In my first home, about 15kms outside Amsterdam, there was a large group of Moluccan Dutch women living nearby who “adopted” me and gave me a chance to laugh, they understood about being strangers in a new land. Often with hardship and discrimination at their doors they were fun, they taught me to cook some of their traditional cakes and had my family over to visit them for all kinds of wonderful food. A very different experience that I was having in my everyday life. I certainly had my low days as all expats can have, when I wondered who was at fault and what more was possible to do but suddenly you find yourself in the “zone” of friendships and it’s wonderful.
My first good Dutch friend Henny was just as surprised as I to have a girlfriend. We have been friends for 45 years and our children were in the same kindergarten class.

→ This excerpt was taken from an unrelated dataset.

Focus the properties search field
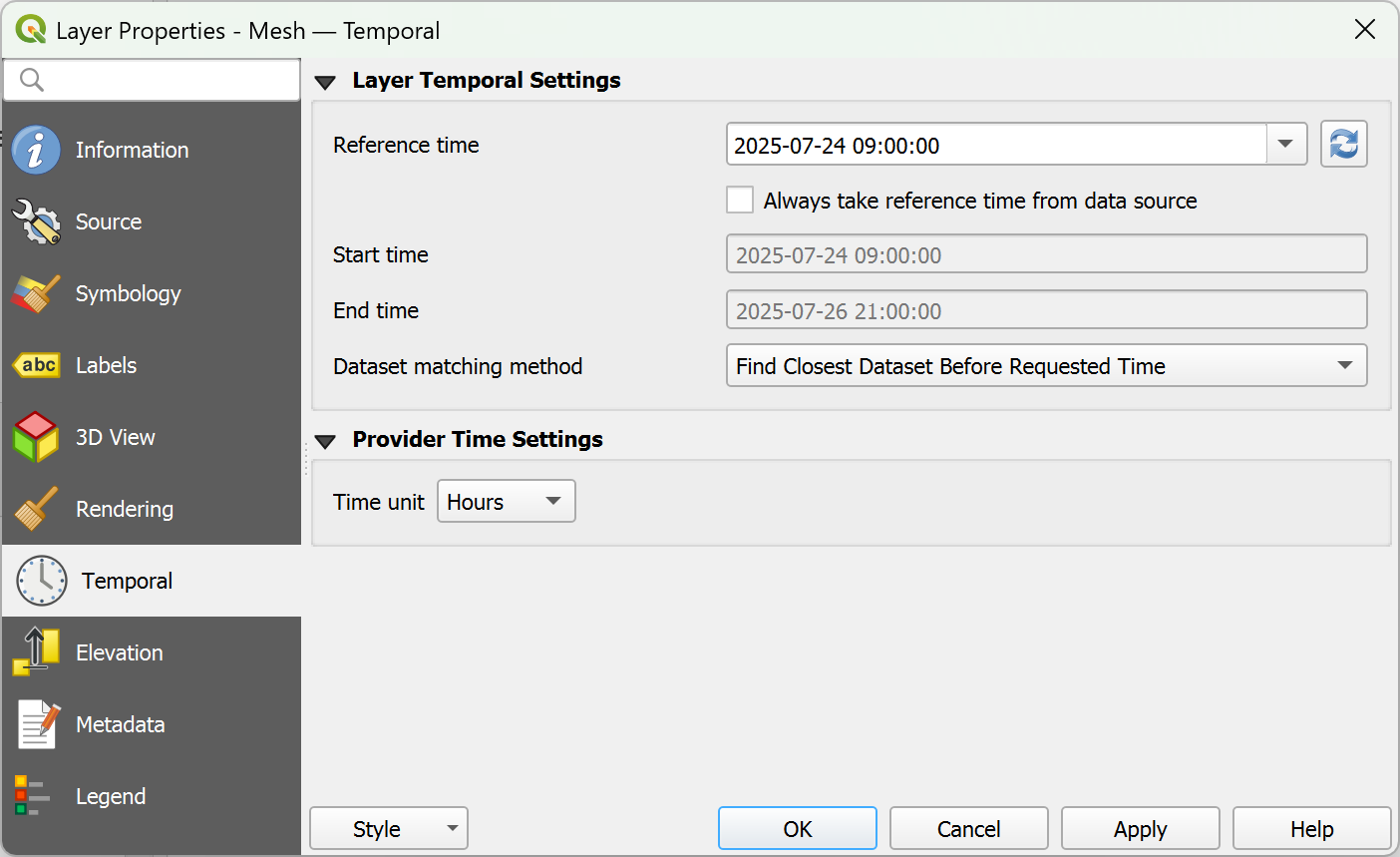Screen dimensions: 1400x857 point(152,80)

She was a working Doctor and had no support from the school system at that time. There was no school lunch or lunch clubs and children had to go home between 12.00 and 1.30 p.m. This has all changed but in fact Dutch Schools are still difficult for working parents. With no school on Wednesday afternoons and many schools finishing the day at 2.30 pm. But there are plenty of after school clubs now to take of children after school. This is different in International Schools however which offer a more traditional timetable.

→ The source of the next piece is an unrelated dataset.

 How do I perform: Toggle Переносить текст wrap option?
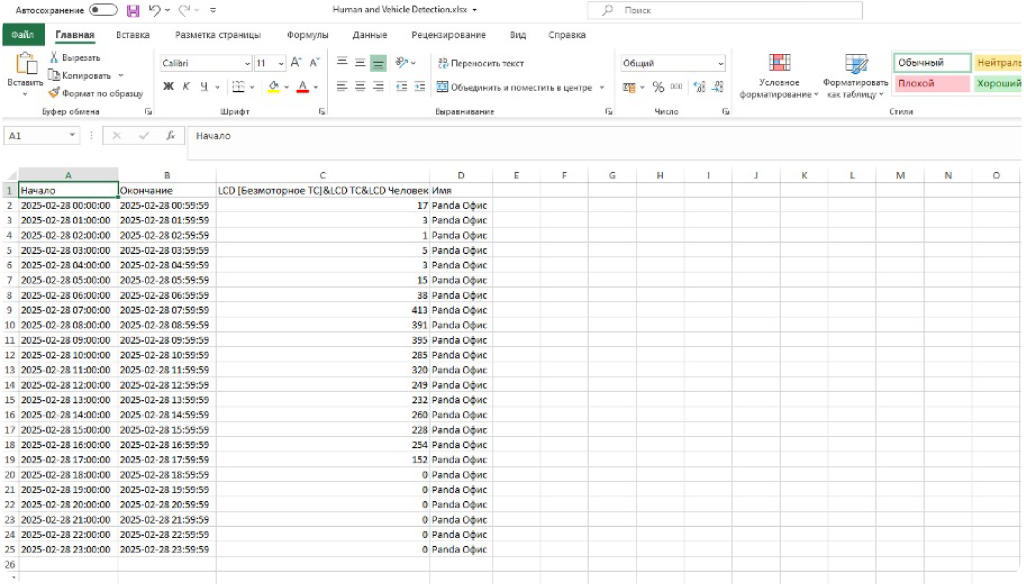(480, 62)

Now my friends are a mixture of all things good about my active and lively social life. Expat friends mean a shared experience and a deep understanding of being away from home and I believe you need them. Living with Dutch friends means a close glimpse into their world full of sports and enjoying life often outside in parks, barbecues and picnics, whenever the weather lets them.
As I built up my relocation business, I always mixed my relocation teams using expat and local consultants, both men and women, making sure that we had focus groups to learn what our newer clients were feeling and understanding of their lives here. It has been a great and ongoing learning curve which I hope you will all get to experience.